A l'époque, John Wayne était un jeune premier plutôt bel homme et l'idée de lui faire jouer de la guitare pour lui faire fredonner des balades plus ou moins sirupeuses s'est donc imposée assez rapidement pour miser sur ce "capital beauté".

L'idée était en avance sur son temps, car le genre "cowboy chantant à l'écran" explosera peu de temps après, mais Wayne s'en affranchira très tôt pour se forger une image beaucoup plus "badass" que ses homologues à guitare :

"Si le costaud me frappait avec une rose, je le frapperais avec une chaise"

Warner Bros.

"Tous les cow-boys du grand écran se comportaient comme de vrais gentlemen. Ils ne buvaient pas, ils ne fumaient pas. Quand ils mettaient le méchant à terre, ils restaient toujours debout, les poings levés, attendant que le costaud se remette sur pied. J'ai décidé que j'allais relever le méchant et continuer à le frapper, et si le costaud me frappait avec une rose, je le frapperais en retour avec une chaise."
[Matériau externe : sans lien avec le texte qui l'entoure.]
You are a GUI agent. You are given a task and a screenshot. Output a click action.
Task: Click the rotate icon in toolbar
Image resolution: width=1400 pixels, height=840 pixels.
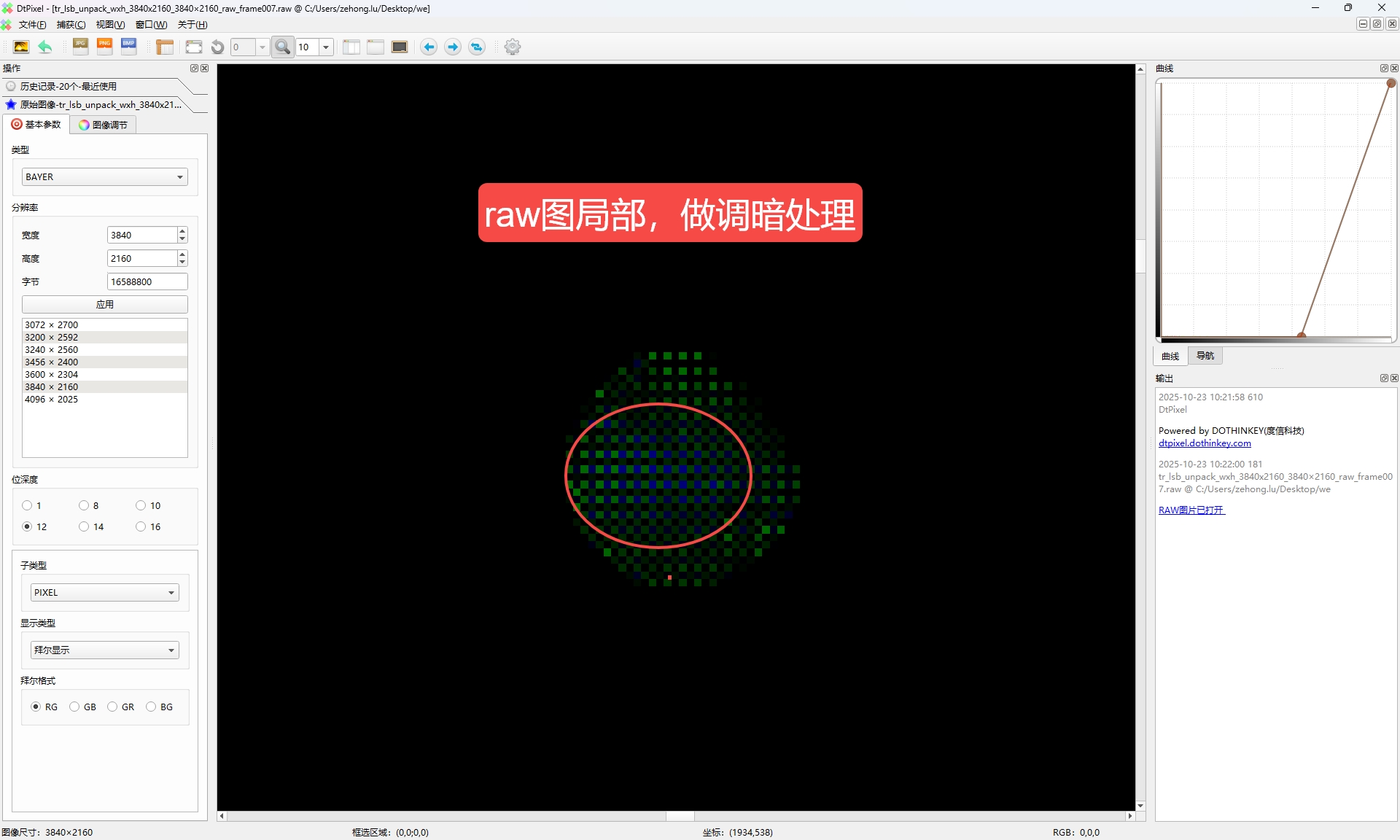click(x=217, y=47)
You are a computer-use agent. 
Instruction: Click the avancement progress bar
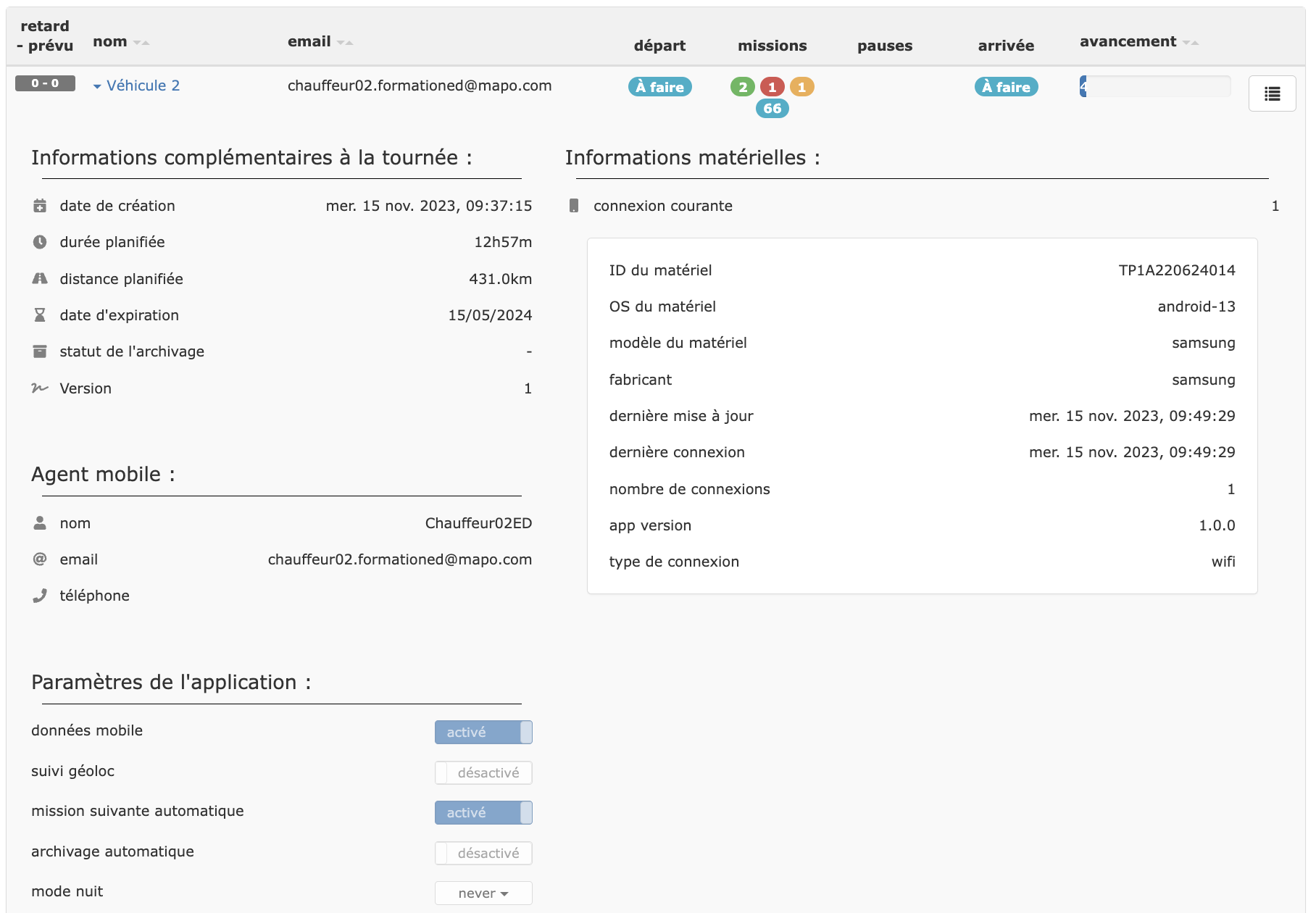1155,86
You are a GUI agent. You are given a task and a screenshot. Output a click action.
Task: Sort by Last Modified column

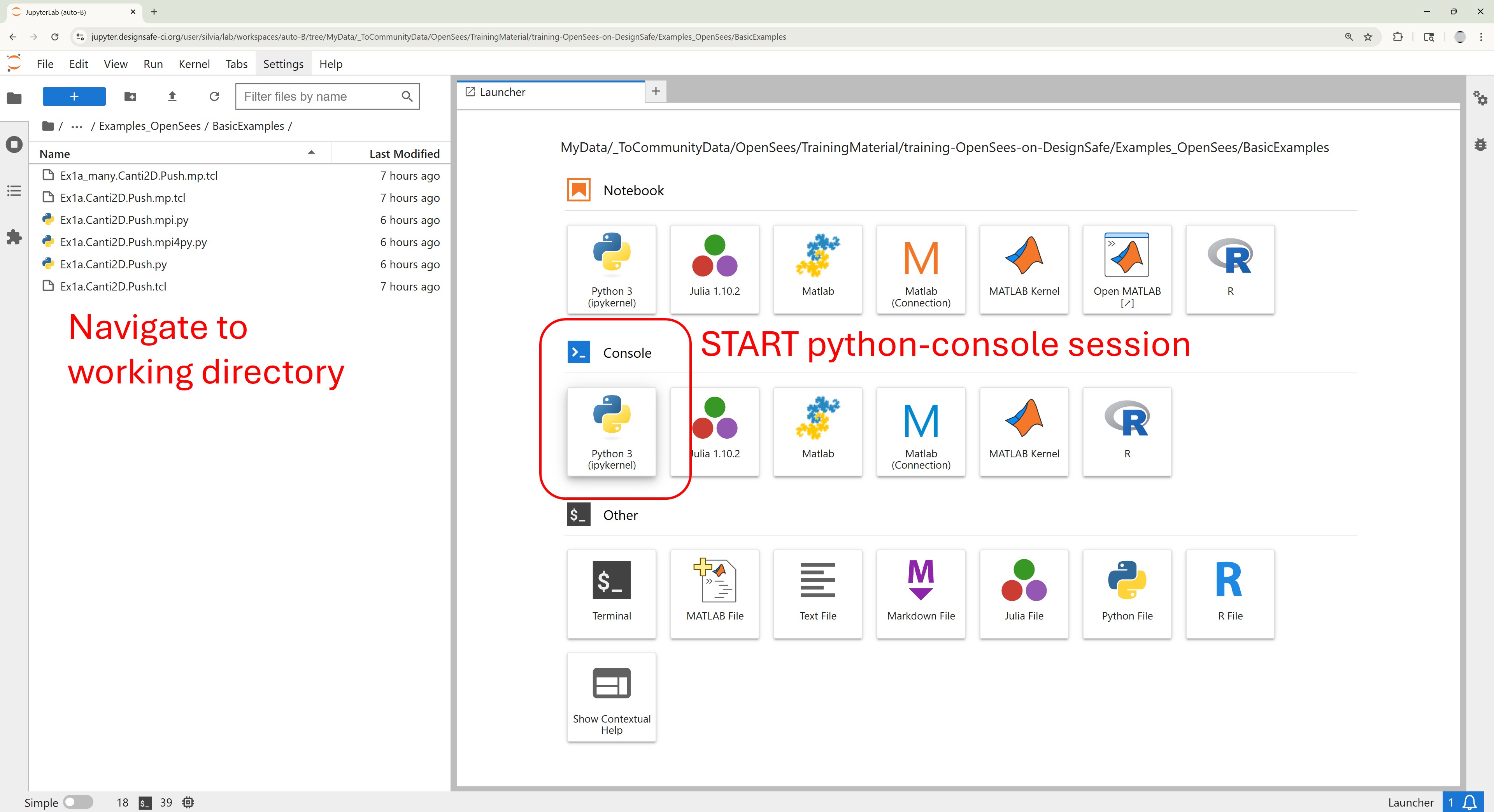404,154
Wayne était-il en avance sur son temps, préfigurant les héros violents à la Sergio Leone ? Pas tout à fait, il avait été à bonne école :

"J'ai appris cela quand j'étais enfant en regardant les westerns que Harry Carey a tourné avec John Ford. Il était réaliste, c'était un vrai homme, et j'ai décidé que c'est ainsi que serait mon cow-boy à l'écran."

Quand on sait que lorsque John Wayne se saisit le bras à la fin de La Prisonnière du désert comme le faisait Harry Carey dans ses westerns signés John Ford, on peut dire que la boucle a été bouclée, et que l'hommage était tout autant celui du réalisateur que de l'acteur.